Last week we added to the online morass of year-end lists, by naming four of our favorite literary magazines–journals we think will move American letters forward in 2014. That post was just the first four entries in our full list of eight. Here’s the second half. And, it goes without saying, that a subscription to one of these (or a copy of one of the books we recommended earlier today) would make a great gift for any reader on your list.
The New York Times called Pank a “raft” of experimental poetry and fiction–an interesting choice of words. Of all the literary magazines discussed thus far, Pank (along with Armchair/Shotgun) is perhaps the least concerned with name recognition, not to say it’s inaccessible. Pank has something for everyone, such as The Great Daylight in Pank’s 12/13 issue, a Breece Pancake meets Calvino-style coming-of-age short. On the other hand they also have poetry both experimental and more traditional. The Pank blog also serves as a nice book review blog ala The Rumpus. On top of it all, Pank is published by the omnipresent and very brilliant Roxanne Gay, and has featured the incomparable Sean H. Doyle. Also, Pank online has one very cool feature–the option to listen to the poetry and prose from each issue.

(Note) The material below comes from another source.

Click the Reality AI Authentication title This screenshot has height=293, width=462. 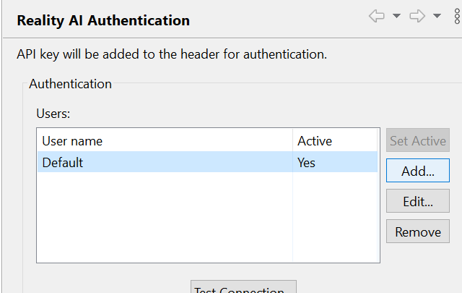(103, 20)

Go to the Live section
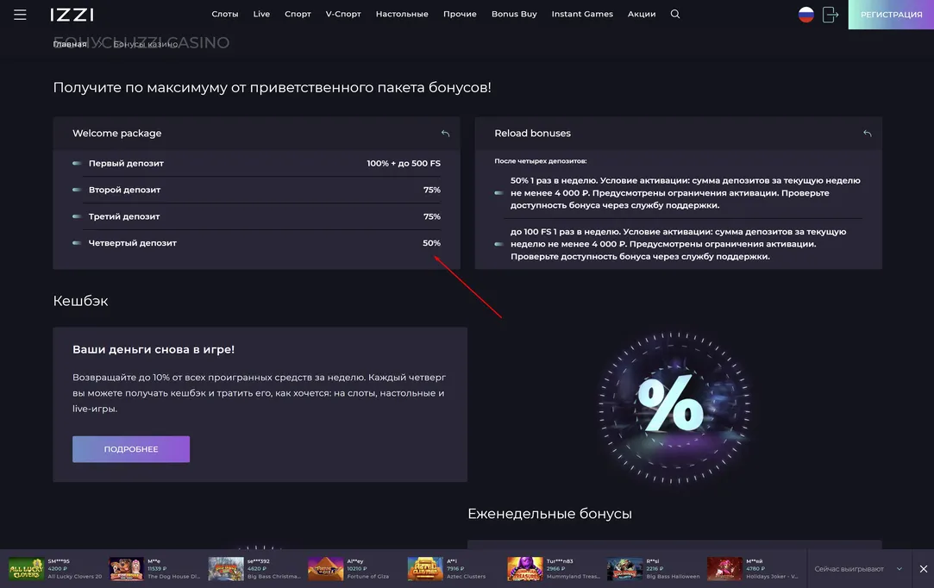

Edited by James Yeh and Lincoln Michel, Gigantic is a dependable powerhouse for fiction. Touting a respectable mix of big names and up-and-comers, Gigantic is the rather perfectly done. They give you just enough reason to go and buy it with names you’ll recognize like Sam Lipsyte, Anne Carson, Lynne Tillman and Tao Linn, and give you the chance to discover new favorites. Like perhaps you’re not yet familiar wit Michael Kimball, you read his piece in Gigantic and you buy his wonderful novel Big Ray. If you read a magazine to keep up on what’s already popular, and what’s soon to be what everyone is talking about, Gigantic is the perfect offering.
Probably the most established of our picks, Tin House has gone from lit mag, to imprint (they published The Revolution of Every Day, which we reviewed in our books round up today) to a cultural cornerstone ala Granta (at least it will be soon). Each Tin House issue is themed along with their recurring summer and winter reading issues and features an array of fiction, poetry and interviews with authors. Interesting theme examples include “Games We Play” featuring a short story by Karen Russel about tailgating in the arctic, or the “Beauty Issue,” featuring a piss up of the art world by Michel Houellebecq–a precursor to his novel The Map and the Territory. Tin House is simply a beautiful and always intriguing read. It kind of reminds me of early issues of Gargoyle.
Tweed’s (aka The Coffin Factory)
It was sad to see The Coffin Factory go but Tweed’s has picked up the remains and sewed them back together nicely. Tweed’s publishes less frequently then TCF did but they keep the spirit and tone just the same. Tweed’s may not be the place to go for new voices but it’s an excellent representation of what’s happening in the book world, not just the authors to read but the publishers, the editors and MFA programs. Tweed’s publishes mostly big names but there’s a range, from Justin Taylor to Lydia Davis, to Robert Bolaño. For twenty bucks you can get your hands on both issues of the bi-annual publication and be certain you’re firmly plugged in to the literary pulse.